Directive:
In the Arrow Flight thread below, write out word for word everything from "Re: Design proposal" down to "you are interested!".
═════ Passage
In addition, need to rework the serialization and add schema generation
Performance can be improved for large data sets due to Arrow Flight
optimizations and the ability to transfer data in parallel
No need to support GraphBinary and GraphSON serialization protocols

Cons:
Reduced performance for small result sets
Can be complicated and expensive to generate a schema for each request

Please find few more diagrams attached in the pdf file attached and
please share your thoughts.

Regards, Valentyn

Re: Design proposal to use Arrow Flight as transport for Gremlin Server

Posted by Valentyn Kahamlyk <va...@bitquilltech.com.INVALID>.
Hello all,

The Gremlin Arrow Flight proof of concept demo will take place in the
TinkerPop Discord channel
https://discord.gg/renSpn8K?event=1006205553749545070 on Friday, Aug
12, 10:30am PST/1:30pm ET. Feel free to join us if you are interested!
Discord registration/login may be required.


On Fri, Aug 5, 2022 at 3:31 PM Valentyn Kahamlyk <va...@bitquilltech.com>
wrote:

> Hello all,I'm hosting in Discord a short demo for proof of concept using
> Arrow Flight with Gremlin, using string queries and GraphSON for
> serialization. Any questions and comments are welcome. The next step will
> be to create the full designs based on the proof of concept.The planned
> date is Aug 12, I will follow up with the exact time later.
>
> On Thu, Jun 30, 2022 at 4:35 PM Valentyn Kahamlyk <
> valentynk@bitquilltech.com> wrote:
>
>> Hello Everyone,
>>
>> I would like to propose exploring options to use Arrow Flight as a transport for Gremlin Server. Currently Gremlin Server and Clients are based on WebSockets with a custom sub-protocol and serialization to GraphSON and GraphBinary.  Developers for each driver must implement those protocols from scratch and there is a limited amount of code which is being reused (only 3rd party WebSocket libraries are currently reused in the client variants). The protocol implementation is a complicated and error-prone process, so most drivers only support some subset of Gremlin Server features. The maintenance cost is also constantly increasing with the number of new client variants being added to TinkerPop.
>>
>> ** Motivation **
>> We would like to propose a solution to reduce maintenance and simplify the development of the client drivers by using a standard protocol based on the Apache Arrow Flight. As Arrow Flight is implemented in the most common languages like C++, C#, Java and Python we anticipate a larger amount of existing codebase can be reused which would help to reduce maintenance costs in the future. Also, we can reuse some other Arrow Flight features like authentication and error handling.
>>
>> ** Assumptions **
>> Proof of Concept Development will be done with Java 8.
>> Need to reuse existing code as much as possible.
>> It is desirable, but not necessary, to maintain compatibility with existing drivers.
>> To simplify development at the initial stage, we will reuse existing serialization mechanisms.
>>
>> ** Requirements **
>> Gremlin Server and drivers should replace the network layer with Arrow Flight.
══════════
═════ Dataset extract
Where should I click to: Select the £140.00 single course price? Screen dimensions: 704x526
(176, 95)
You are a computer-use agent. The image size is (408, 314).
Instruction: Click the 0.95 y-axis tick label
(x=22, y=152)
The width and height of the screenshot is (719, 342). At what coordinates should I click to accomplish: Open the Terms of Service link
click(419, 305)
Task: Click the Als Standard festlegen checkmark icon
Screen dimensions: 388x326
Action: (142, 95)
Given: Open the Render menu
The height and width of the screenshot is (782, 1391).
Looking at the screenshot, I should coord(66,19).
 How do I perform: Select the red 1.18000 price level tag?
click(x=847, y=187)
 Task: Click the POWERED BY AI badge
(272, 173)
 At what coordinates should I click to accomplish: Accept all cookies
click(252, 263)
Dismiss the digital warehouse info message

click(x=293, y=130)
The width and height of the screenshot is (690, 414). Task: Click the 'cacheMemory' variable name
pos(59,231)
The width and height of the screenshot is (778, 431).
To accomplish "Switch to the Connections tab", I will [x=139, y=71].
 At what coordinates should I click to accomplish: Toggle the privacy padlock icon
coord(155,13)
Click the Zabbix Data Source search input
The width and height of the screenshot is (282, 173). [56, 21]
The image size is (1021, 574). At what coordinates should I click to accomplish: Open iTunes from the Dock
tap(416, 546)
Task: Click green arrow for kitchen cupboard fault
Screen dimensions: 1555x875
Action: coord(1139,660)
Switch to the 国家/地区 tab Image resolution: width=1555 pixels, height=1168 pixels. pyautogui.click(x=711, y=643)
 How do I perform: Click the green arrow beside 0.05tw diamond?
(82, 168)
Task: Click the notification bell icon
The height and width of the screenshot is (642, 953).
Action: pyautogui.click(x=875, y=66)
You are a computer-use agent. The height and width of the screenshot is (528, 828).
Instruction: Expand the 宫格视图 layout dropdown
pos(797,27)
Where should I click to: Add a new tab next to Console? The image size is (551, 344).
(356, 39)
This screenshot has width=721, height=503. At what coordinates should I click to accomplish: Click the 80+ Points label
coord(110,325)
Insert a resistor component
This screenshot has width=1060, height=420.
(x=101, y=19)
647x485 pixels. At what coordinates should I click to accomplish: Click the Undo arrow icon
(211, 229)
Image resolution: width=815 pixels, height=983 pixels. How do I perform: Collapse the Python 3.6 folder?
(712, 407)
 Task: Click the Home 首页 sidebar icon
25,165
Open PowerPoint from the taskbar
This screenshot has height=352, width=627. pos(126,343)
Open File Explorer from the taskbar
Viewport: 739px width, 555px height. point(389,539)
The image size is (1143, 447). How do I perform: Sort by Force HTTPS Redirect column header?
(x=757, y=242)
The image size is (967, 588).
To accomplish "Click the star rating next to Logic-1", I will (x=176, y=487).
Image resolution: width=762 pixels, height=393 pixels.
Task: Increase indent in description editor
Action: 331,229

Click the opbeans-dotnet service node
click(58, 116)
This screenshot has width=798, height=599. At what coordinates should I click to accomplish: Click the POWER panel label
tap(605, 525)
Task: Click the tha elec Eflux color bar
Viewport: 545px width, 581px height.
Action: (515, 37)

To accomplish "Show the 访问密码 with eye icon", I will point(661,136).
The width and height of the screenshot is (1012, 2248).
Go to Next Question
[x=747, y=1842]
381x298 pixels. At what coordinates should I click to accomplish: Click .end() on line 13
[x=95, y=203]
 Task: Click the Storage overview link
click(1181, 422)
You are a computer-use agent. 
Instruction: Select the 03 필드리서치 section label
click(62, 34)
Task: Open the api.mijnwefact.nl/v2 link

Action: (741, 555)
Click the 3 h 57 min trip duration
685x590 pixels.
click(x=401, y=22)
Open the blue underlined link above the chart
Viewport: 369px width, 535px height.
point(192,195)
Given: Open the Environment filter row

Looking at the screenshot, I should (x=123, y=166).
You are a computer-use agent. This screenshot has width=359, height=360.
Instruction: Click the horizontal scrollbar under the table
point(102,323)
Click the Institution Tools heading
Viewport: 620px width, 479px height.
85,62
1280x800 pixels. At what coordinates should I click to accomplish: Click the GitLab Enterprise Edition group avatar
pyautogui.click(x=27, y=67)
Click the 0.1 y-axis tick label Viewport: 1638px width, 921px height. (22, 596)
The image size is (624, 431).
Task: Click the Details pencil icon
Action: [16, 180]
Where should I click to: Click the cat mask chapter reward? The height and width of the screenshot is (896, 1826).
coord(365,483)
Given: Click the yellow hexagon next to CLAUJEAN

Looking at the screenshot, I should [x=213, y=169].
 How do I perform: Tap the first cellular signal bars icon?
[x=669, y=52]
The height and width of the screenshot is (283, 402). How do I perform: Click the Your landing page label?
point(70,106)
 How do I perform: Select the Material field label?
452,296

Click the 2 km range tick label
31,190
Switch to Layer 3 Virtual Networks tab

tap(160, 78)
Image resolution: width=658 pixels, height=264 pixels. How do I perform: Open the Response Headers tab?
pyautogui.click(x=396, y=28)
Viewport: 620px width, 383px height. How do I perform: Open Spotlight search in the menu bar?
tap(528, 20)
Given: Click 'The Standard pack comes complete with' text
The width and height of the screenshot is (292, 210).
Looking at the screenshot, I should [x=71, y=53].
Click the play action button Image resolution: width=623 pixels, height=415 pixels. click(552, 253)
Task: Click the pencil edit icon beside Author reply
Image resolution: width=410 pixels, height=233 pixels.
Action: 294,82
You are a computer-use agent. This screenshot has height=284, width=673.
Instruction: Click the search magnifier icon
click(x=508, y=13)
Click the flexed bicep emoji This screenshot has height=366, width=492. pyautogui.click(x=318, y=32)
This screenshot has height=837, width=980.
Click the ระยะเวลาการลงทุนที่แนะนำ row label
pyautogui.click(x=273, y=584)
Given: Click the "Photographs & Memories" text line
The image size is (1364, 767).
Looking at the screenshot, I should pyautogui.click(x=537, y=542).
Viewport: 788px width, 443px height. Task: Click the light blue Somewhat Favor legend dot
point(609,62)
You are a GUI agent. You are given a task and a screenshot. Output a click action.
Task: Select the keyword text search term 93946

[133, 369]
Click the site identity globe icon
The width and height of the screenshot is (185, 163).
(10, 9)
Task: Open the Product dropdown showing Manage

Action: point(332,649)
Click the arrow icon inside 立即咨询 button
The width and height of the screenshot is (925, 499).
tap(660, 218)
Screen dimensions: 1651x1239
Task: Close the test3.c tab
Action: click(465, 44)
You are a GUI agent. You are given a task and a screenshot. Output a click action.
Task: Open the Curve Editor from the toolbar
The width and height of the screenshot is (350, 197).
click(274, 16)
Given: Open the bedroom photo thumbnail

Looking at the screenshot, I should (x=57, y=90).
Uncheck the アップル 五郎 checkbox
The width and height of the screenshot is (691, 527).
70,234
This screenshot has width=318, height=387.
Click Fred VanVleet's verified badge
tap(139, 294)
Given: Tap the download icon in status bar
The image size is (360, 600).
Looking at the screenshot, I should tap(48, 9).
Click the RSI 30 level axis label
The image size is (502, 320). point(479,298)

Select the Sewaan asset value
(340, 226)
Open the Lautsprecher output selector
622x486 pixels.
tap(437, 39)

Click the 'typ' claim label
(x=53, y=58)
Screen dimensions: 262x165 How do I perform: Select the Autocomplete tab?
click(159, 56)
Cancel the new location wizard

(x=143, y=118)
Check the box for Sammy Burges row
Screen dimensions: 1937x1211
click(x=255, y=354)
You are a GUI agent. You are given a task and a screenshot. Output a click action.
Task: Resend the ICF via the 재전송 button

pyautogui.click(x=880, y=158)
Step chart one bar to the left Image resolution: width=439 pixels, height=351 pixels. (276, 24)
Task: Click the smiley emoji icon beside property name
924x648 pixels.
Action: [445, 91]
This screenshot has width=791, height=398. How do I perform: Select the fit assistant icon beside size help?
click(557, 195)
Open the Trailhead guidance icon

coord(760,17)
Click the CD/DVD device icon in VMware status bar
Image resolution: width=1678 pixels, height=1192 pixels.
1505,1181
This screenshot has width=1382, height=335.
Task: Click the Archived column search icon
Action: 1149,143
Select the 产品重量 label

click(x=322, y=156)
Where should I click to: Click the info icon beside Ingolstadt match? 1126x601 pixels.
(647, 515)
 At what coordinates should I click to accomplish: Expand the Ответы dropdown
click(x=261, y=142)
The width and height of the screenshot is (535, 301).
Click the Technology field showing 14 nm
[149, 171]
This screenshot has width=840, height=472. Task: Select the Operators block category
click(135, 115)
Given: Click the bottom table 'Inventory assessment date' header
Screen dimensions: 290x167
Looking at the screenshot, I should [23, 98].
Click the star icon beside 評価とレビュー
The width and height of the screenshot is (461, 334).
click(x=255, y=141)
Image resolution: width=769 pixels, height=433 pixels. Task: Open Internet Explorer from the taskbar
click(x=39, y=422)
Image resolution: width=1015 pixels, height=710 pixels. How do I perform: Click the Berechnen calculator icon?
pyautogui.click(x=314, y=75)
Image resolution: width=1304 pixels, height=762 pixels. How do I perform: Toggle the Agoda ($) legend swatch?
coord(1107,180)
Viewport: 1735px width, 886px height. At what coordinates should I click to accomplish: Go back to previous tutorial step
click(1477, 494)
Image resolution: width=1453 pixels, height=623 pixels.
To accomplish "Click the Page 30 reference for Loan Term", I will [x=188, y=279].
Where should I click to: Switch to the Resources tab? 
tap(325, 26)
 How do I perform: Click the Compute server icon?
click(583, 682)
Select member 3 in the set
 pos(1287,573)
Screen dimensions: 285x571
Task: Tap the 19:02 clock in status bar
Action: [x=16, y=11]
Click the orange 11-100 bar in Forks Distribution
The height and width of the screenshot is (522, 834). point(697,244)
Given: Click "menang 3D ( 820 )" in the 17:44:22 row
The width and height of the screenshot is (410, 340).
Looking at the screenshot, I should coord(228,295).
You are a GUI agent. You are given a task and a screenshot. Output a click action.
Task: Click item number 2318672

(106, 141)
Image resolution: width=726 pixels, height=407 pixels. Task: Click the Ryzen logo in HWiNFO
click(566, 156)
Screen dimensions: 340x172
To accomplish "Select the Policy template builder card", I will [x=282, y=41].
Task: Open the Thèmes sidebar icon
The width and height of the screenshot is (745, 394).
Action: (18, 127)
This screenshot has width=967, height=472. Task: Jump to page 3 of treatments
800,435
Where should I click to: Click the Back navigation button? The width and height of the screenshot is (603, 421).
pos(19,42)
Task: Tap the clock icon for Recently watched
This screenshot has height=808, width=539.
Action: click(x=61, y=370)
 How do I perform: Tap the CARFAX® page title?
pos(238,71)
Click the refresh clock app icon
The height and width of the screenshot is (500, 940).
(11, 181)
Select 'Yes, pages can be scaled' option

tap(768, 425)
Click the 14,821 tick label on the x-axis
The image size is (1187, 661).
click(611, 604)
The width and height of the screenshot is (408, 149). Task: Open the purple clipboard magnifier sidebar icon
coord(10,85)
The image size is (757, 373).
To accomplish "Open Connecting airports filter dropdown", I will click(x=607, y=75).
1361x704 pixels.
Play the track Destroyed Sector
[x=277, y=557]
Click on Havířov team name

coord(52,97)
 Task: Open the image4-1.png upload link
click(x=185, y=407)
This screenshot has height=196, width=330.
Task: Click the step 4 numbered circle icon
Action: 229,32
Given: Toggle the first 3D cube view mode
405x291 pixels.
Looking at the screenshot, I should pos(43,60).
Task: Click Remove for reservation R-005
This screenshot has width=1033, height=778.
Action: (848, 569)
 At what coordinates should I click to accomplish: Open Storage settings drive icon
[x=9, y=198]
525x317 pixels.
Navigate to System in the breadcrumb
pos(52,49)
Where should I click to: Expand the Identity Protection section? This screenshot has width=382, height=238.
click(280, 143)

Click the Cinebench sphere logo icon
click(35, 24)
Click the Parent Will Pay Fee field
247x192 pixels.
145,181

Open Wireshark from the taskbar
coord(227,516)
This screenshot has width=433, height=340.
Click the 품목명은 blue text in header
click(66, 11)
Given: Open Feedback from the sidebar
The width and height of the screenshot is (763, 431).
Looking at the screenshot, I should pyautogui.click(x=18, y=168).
══════════
Completed task:
Re: Design proposal to use Arrow Flight as transport for Gremlin Server

Posted by Valentyn Kahamlyk <va...@bitquilltech.com.INVALID>.
Hello all,

The Gremlin Arrow Flight proof of concept demo will take place in the
TinkerPop Discord channel
https://discord.gg/renSpn8K?event=1006205553749545070 on Friday, Aug
12, 10:30am PST/1:30pm ET. Feel free to join us if you are interested!